Watch the Cougars on any night, whether it was before a sparse crowd in an early-season tournament or a rivalry game in front of a packed
house, and the sophomore was going to be involved in almost every key play. He scored 30 to defeat the
tournament hosts in the championship game of the Modesto Christian Holiday Hoops Classic and tallied 26
of his team’s 47 in a grinder of a win over Northgate a week later. Against Miramonte, the team that
spoiled the Cougars’ bid for a perfect league record during his freshman year, he scored 27 in the first
meeting, then went on to hit the go-ahead 3-pointer in the final minutes and making two critical steals
to clinch a 50-48 victory.
The perfect run through league play, punctuated with a 31-point performance n 10-of-12 shooting in an 83-58 romp over Clayton Valley, was
just another excellent part of Campolindo’s 26-6 campaign.
“In the moment, it was just winning games one at a time,” he said. “After, it was pretty nice to look back and be able to send my brother
out with that.”
The Cougars might have been unbeaten in league play for a second consecutive year if not for Aidan’s missed free throws in a 2019 home
loss to Miramonte, but rather than let that moment eat away at him, he used it to improve. Thirty minutes after
that loss, he was on the floor shooting from the line, and that continued commitment to get better, mixed
with his ability to never let the moment get to him, turned him into an 82 percent shooter on foul shots.
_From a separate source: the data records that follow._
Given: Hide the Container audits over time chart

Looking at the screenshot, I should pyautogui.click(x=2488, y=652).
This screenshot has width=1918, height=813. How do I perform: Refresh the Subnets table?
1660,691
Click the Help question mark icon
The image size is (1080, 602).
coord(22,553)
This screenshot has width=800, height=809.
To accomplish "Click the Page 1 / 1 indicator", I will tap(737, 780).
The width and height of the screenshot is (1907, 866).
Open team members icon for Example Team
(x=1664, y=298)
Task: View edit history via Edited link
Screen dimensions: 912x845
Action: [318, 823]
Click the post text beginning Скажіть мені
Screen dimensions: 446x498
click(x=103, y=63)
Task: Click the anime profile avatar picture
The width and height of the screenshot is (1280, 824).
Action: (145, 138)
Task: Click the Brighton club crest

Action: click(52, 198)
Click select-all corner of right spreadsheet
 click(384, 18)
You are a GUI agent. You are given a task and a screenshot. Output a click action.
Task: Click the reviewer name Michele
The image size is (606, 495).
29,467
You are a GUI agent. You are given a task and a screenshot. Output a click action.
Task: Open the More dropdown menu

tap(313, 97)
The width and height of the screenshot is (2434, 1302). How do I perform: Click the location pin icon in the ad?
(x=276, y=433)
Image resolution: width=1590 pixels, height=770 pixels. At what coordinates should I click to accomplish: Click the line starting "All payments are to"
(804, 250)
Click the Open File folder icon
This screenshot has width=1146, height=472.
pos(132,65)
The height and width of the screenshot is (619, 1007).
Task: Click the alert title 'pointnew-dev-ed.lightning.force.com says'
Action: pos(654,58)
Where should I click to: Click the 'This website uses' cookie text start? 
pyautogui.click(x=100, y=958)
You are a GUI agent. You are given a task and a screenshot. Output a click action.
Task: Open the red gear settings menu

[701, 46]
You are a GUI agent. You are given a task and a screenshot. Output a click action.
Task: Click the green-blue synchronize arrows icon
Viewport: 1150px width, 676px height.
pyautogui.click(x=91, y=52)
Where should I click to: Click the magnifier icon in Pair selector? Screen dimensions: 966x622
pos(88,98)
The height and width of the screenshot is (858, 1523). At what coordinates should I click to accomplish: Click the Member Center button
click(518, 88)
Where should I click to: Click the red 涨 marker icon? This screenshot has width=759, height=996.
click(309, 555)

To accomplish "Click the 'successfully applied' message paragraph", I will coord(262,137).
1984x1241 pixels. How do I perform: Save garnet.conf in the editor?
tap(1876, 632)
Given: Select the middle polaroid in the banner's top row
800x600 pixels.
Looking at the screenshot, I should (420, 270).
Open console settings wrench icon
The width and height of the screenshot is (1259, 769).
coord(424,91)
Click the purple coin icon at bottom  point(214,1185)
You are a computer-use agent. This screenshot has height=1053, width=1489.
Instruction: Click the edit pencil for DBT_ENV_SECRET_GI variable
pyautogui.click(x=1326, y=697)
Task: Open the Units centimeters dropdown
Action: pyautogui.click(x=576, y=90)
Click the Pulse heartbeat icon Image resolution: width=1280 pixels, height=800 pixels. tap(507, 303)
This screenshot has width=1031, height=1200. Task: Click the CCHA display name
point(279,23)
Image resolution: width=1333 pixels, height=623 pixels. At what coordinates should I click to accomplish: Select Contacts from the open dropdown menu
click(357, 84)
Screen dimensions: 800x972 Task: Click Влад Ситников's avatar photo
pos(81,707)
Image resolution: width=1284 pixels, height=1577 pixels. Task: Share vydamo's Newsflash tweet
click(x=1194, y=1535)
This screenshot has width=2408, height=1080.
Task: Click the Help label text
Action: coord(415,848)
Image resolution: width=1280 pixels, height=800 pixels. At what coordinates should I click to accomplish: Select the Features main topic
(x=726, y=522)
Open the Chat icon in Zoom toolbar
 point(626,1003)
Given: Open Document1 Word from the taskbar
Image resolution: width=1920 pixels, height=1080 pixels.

“He’s always been a pretty confident kid,” Dyer said. “You could tell the first time he walked into an open gym at Campolindo.”
That confidence continued to show all year, whether Aidan was dealing with double teams and dishing out to teammates or getting open and
knocking down shots himself at a nearly 50 percent clip.
“There were two games this year where I might’ve forced it, and those were the games where I was really upset with myself because I wasn’t
efficient and I wasn’t reading the floor well,” he said.
He never seemed to be forcing any shots during the postseason, where he started off with an 8-of-11 performance from the floor
to beat San Leandro, led all scorers with 29 to
avenge a Gridley Invitational loss to Salesian in the NorCal semifinals and capped it off with stellar
defense to win the NorCal crown over neighboring De La Salle.
The coronavirus pandemic prevented the Cougars from trying to avenge another Gridley loss as it forced Riordan out of the Northern
California Division I Tournament, and it deprived them of a shot at a second straight state crown by
wiping out the state title games, where they would have faced Ribet Academy, but Mahaney was able to
close out his sophomore season with few regrets.
“All that matters was me seeing Carter winning and him seeing me win,” he said. “In my mind, we’re back-to-back state champions, and
we’re going for three next year.”
Other players considered for this award include: De La Salle's Chris Bunch, Salesian's Austin Johnson, St. Joseph Notre Dame's Jaylen
Thompson, Jesse Bethel's Cole Webster and Moreau Catholic's TJ Knight.